## What the task asks
Omit all pictures, then retype exactly the lines from the one that contains "1568x770 pixels. How" through the end of the listing.

****************************************

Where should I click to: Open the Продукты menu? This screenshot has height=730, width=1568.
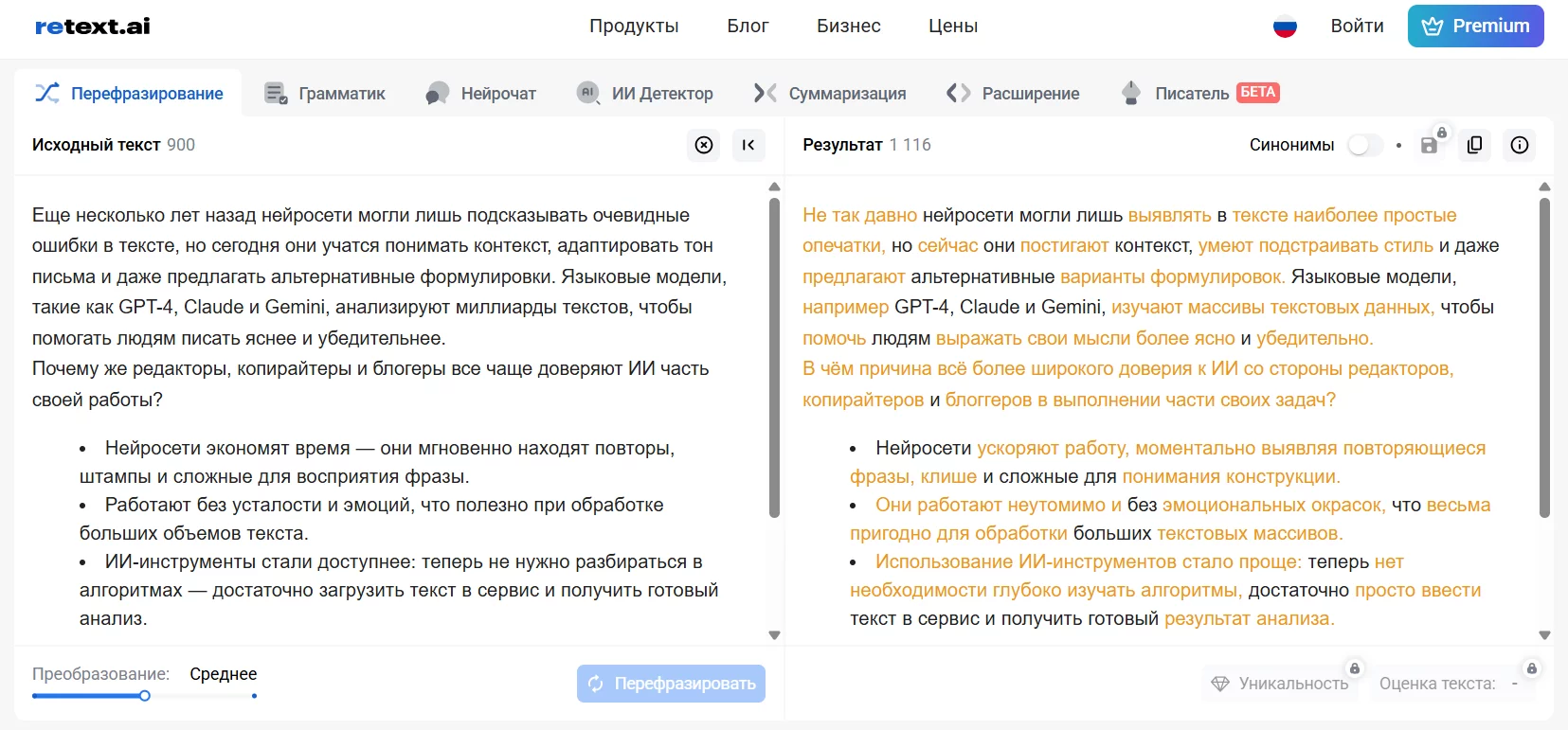point(634,27)
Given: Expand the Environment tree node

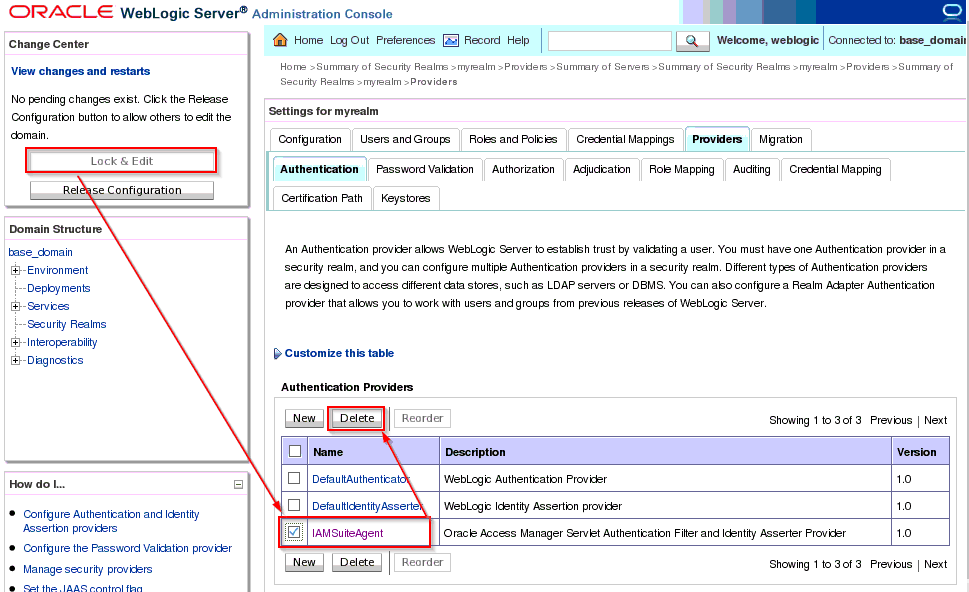Looking at the screenshot, I should (16, 271).
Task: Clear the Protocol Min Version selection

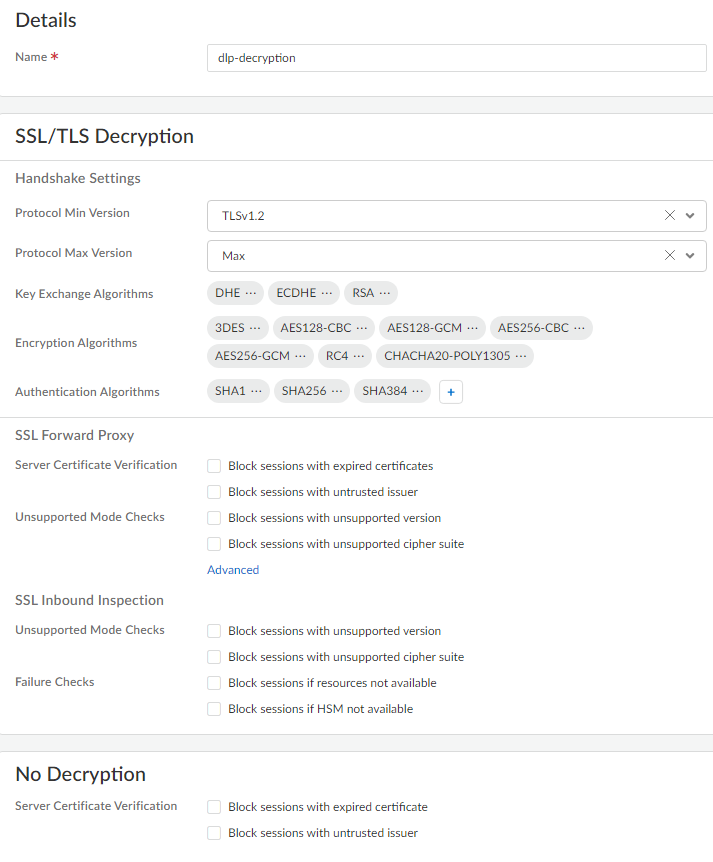Action: click(x=670, y=216)
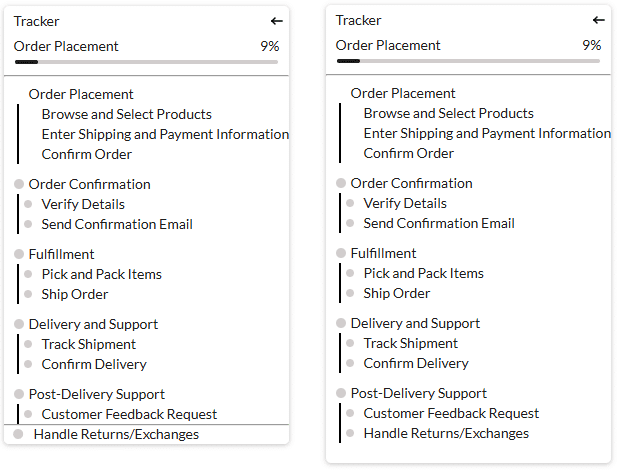Viewport: 619px width, 474px height.
Task: Open Enter Shipping and Payment Information in right panel
Action: pos(487,133)
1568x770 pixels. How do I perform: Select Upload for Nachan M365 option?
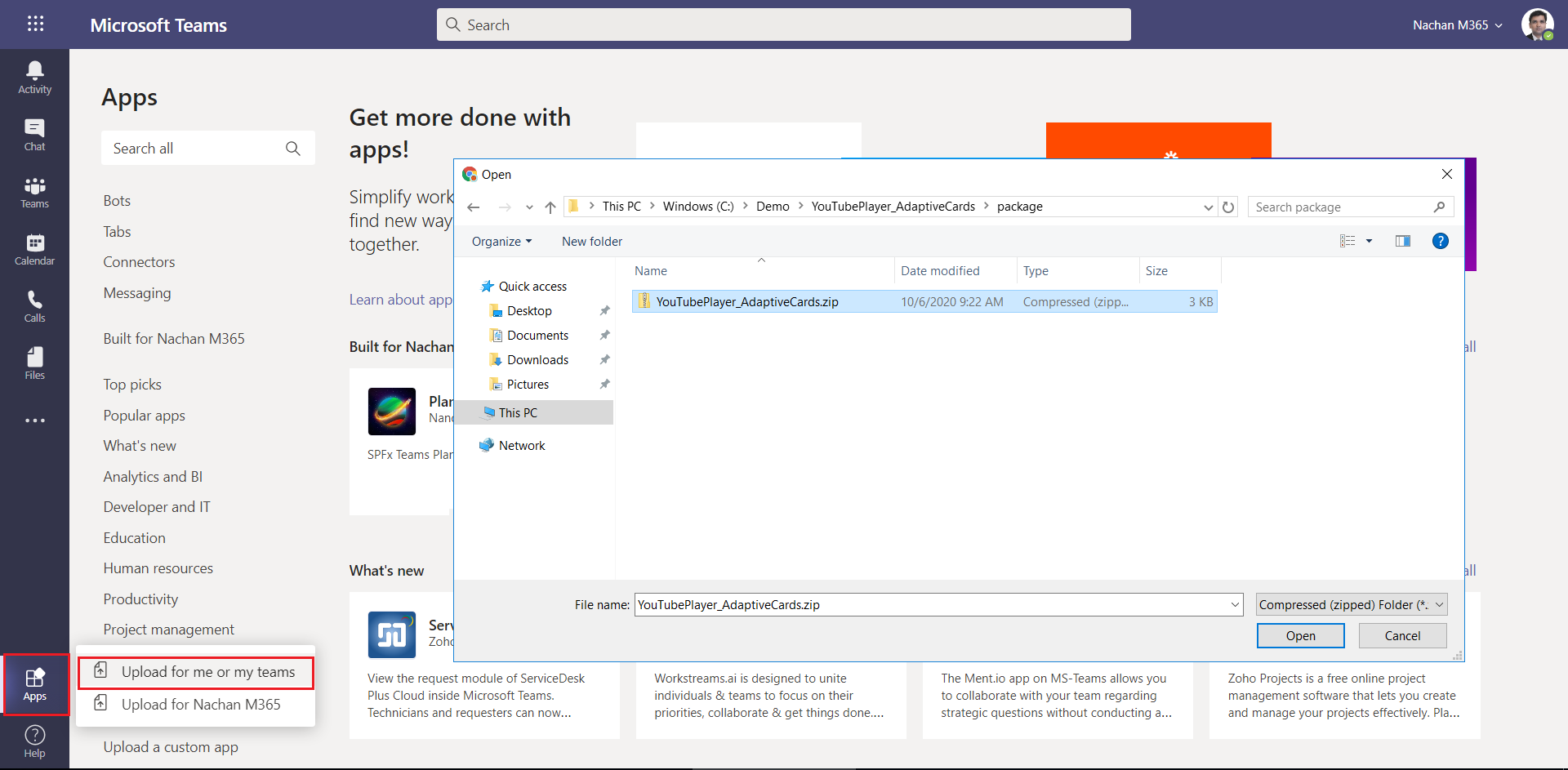coord(200,705)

****************************************

## Reply to the task
1568x770 pixels. How do I perform: Select Upload for Nachan M365 option?
coord(200,705)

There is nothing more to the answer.